> Text block:
· · · · · · ·
Firstly, it was a Wednesday. No sanctimonious individual should be swirling Coronas and sweating through their shorts on the dance floor on a Wednesday. But there we were. The place was packed like a French fish -- all of Puerto (mostly tourists) was crammed into the open-air patio, shaking and thrusting to the reggaeton and dance music blasting from the speakers. Beers were relatively expensive at $3 a pop, but they went down like pop. The strobe lights flashed, bodies pressed against each other. I went out in the Crocs and let the baby blues carry me. The whole thing felt something like New Orleans Mardi Gras (where I got my phone stolen in 2018). And everyone there -- everyone -- was beautiful.
I watched someone I flagged as the most beautiful person I'd ever seen dance with a Freddy-Mercury-looking Frenchman, and then they made out. And then I watched someone else I flagged as the most beautiful person I'd ever seen dance with Daniele, a large Swissman from the hostel who earlier that night ripped a shot of mezcal, wiped his mouth with the back of his hand, and yelled, crazed, "I love girls!" Then he made out with that person. Compared to all the surf-instructor, molly-is-still-vegan, Instagram-influencer types, I was starting to feel like an onion in a petunia patch.
At one point I had to use the little gentleman's room, so I shouted into the circle of Sol and the hostel people "Piss!" and stumbled off to find el baño.
· · · · · · ·
> Set problem:
Answer these using the dance-night story:
1. What did one beer cost?
2. Where and in what year did the writer have a phone stolen?
3. What did Daniele yell after drinking the shot of mezcal?
The entries after this come from a separate source.

> Dataset rows:
· · · · · · ·
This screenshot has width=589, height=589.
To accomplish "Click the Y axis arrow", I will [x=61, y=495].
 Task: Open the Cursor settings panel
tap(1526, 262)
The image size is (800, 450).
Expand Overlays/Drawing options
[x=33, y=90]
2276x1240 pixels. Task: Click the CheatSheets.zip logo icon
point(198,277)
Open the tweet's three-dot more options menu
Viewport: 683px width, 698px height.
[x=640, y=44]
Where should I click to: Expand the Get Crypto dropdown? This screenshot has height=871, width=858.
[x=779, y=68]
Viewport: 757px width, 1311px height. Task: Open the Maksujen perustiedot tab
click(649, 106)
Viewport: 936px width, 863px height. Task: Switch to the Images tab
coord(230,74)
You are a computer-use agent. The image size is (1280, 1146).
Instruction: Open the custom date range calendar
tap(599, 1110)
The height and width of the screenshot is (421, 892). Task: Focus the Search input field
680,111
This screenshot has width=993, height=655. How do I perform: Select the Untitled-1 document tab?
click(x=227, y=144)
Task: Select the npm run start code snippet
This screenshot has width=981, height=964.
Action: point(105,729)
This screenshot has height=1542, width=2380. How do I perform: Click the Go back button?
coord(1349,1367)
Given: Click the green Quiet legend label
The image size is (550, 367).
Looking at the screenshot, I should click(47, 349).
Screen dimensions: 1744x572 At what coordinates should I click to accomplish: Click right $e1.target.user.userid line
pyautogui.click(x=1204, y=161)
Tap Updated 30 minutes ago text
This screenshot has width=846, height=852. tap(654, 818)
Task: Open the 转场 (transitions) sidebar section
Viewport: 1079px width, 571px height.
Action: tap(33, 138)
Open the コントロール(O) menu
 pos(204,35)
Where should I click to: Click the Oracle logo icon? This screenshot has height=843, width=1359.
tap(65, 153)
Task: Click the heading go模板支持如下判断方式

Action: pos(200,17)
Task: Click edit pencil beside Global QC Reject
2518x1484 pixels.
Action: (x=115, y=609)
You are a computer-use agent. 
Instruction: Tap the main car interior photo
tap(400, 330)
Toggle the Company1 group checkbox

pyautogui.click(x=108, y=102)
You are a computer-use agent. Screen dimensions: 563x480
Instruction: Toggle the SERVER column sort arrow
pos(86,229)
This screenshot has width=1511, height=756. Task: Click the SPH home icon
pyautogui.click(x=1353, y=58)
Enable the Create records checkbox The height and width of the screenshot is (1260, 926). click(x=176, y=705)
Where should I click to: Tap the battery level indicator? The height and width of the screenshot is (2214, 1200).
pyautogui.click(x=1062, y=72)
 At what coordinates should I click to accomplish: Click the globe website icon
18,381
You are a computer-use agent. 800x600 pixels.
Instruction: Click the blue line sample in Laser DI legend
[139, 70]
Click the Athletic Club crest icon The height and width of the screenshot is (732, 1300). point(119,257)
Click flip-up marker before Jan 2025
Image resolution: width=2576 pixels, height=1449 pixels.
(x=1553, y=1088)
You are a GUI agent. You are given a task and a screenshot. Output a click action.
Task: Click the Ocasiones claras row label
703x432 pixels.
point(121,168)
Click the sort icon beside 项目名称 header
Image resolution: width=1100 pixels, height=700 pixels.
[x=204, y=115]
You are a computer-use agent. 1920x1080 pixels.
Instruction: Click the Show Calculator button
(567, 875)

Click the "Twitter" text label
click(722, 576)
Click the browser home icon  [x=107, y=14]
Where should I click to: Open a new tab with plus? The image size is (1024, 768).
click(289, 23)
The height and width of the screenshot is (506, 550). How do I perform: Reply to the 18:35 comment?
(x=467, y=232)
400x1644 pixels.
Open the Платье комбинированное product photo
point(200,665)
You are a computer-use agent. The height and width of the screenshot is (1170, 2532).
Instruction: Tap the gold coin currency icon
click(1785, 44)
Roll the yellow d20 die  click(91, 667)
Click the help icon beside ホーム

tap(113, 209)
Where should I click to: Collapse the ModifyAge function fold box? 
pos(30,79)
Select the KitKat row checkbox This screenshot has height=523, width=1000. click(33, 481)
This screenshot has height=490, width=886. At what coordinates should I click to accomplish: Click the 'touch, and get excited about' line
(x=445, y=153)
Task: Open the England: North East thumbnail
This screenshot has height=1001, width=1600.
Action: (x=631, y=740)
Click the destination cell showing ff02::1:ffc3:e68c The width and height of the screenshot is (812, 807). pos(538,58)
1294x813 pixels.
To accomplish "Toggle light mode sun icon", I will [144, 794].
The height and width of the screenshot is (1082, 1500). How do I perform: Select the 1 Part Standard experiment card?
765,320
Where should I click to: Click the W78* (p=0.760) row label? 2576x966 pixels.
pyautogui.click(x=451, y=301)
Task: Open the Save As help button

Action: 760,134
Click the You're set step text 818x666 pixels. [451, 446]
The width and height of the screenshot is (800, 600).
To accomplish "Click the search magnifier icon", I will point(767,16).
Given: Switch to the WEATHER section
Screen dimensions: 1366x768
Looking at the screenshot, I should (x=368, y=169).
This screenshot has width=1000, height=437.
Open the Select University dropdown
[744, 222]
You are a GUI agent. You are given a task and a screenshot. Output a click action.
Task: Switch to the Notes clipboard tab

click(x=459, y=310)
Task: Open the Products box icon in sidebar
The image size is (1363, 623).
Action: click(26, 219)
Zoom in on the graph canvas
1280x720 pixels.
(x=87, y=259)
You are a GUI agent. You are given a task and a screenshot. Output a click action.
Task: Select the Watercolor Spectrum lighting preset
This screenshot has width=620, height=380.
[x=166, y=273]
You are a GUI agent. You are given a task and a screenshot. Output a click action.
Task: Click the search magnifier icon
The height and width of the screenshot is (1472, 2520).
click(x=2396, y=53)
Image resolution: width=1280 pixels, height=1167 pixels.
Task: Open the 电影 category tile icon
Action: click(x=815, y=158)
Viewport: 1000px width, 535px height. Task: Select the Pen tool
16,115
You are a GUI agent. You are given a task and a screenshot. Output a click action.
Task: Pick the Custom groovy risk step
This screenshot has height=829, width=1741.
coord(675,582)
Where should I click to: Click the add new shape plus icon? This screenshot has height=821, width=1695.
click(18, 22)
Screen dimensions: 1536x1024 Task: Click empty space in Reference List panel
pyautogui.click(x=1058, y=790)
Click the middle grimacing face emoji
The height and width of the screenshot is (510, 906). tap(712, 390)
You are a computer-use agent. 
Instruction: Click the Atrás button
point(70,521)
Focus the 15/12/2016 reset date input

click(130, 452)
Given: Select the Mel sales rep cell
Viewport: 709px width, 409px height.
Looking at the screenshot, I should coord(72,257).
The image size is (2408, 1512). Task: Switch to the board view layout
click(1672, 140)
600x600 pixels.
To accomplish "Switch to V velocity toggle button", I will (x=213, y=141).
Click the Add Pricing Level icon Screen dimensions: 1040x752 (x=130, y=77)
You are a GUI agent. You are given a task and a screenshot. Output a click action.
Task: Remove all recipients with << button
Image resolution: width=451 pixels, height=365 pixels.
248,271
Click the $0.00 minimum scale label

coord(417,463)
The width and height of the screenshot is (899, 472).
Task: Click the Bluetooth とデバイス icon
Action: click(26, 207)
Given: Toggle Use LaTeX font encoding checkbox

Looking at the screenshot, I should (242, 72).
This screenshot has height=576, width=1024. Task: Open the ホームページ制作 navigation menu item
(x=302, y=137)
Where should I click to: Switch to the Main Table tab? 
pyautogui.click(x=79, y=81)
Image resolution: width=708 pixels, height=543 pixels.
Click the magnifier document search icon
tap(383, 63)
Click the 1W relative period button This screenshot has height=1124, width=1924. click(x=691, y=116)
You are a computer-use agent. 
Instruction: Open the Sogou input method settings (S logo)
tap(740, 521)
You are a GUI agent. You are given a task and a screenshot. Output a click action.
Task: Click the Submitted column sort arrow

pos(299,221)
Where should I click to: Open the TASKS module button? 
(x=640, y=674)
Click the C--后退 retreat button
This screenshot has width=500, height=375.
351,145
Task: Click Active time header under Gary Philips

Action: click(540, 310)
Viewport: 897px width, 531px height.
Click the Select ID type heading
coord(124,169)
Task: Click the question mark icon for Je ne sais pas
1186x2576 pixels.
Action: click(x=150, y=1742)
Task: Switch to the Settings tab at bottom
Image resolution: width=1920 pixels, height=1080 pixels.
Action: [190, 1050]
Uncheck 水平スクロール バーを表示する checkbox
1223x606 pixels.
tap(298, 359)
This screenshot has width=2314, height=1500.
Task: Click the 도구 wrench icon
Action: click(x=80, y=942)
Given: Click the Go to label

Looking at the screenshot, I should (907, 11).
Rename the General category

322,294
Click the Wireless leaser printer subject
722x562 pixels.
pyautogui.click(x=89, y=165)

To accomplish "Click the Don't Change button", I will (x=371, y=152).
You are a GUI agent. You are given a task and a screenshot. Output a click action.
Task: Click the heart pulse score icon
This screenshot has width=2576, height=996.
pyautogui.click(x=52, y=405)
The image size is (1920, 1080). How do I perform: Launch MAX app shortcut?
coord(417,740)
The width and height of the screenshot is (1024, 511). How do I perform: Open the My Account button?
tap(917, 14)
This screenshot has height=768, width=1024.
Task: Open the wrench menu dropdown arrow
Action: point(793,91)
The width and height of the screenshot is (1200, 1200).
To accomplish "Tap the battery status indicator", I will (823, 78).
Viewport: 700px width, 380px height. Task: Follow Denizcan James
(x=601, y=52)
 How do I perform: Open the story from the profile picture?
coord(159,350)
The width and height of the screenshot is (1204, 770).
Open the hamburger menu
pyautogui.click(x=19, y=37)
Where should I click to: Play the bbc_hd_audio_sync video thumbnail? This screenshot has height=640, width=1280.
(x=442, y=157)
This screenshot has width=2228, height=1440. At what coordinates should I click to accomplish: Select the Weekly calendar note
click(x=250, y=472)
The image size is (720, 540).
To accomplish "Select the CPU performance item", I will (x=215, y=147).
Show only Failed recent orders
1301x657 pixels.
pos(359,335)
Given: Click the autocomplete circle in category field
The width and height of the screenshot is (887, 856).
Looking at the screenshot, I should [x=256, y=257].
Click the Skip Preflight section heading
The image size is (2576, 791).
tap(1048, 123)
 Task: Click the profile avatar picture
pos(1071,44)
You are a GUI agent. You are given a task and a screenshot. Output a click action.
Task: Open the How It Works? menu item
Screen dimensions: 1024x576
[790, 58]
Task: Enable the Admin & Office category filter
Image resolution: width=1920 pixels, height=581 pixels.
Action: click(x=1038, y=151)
· · · · · · ·
> Task solution:
1. $3
2. At Mardi Gras in New Orleans, in 2018
3. "I love girls!"